* **PROMPT**: Nothing in the records may be left out or reworded; return them exactly.

Collected data entries:
-=-=-

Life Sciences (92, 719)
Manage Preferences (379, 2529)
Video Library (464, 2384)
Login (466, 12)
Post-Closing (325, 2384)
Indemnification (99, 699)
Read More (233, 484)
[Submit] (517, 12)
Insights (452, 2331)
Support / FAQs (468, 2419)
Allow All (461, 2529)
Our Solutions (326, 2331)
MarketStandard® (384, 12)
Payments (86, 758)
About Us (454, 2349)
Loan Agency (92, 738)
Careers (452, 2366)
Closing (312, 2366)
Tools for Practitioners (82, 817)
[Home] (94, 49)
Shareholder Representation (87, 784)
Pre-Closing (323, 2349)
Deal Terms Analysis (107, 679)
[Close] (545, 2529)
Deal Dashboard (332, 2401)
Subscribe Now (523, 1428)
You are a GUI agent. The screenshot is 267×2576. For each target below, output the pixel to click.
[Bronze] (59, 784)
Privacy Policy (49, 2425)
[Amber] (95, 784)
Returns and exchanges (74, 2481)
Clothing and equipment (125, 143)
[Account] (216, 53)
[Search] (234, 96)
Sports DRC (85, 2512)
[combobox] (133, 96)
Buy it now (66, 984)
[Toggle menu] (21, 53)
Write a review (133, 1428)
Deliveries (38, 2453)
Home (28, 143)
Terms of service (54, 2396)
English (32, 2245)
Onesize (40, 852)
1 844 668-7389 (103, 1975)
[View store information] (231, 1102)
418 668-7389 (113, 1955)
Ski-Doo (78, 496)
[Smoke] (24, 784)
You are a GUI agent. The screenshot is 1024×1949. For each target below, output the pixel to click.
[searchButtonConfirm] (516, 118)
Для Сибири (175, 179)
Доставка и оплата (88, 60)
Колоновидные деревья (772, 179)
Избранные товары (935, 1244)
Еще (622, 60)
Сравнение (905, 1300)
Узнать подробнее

-=-=-

* **YOUR SOLUTION**:
Life Sciences (92, 719)
Manage Preferences (379, 2529)
Video Library (464, 2384)
Login (466, 12)
Post-Closing (325, 2384)
Indemnification (99, 699)
Read More (233, 484)
[Submit] (517, 12)
Insights (452, 2331)
Support / FAQs (468, 2419)
Allow All (461, 2529)
Our Solutions (326, 2331)
MarketStandard® (384, 12)
Payments (86, 758)
About Us (454, 2349)
Loan Agency (92, 738)
Careers (452, 2366)
Closing (312, 2366)
Tools for Practitioners (82, 817)
[Home] (94, 49)
Shareholder Representation (87, 784)
Pre-Closing (323, 2349)
Deal Terms Analysis (107, 679)
[Close] (545, 2529)
Deal Dashboard (332, 2401)
Subscribe Now (523, 1428)
You are a GUI agent. The screenshot is 267×2576. For each target below, output the pixel to click.
[Bronze] (59, 784)
Privacy Policy (49, 2425)
[Amber] (95, 784)
Returns and exchanges (74, 2481)
Clothing and equipment (125, 143)
[Account] (216, 53)
[Search] (234, 96)
Sports DRC (85, 2512)
[combobox] (133, 96)
Buy it now (66, 984)
[Toggle menu] (21, 53)
Write a review (133, 1428)
Deliveries (38, 2453)
Home (28, 143)
Terms of service (54, 2396)
English (32, 2245)
Onesize (40, 852)
1 844 668-7389 (103, 1975)
[View store information] (231, 1102)
418 668-7389 (113, 1955)
Ski-Doo (78, 496)
[Smoke] (24, 784)
You are a GUI agent. The screenshot is 1024×1949. For each target below, output the pixel to click.
[searchButtonConfirm] (516, 118)
Для Сибири (175, 179)
Доставка и оплата (88, 60)
Колоновидные деревья (772, 179)
Избранные товары (935, 1244)
Еще (622, 60)
Сравнение (905, 1300)
Узнать подробнее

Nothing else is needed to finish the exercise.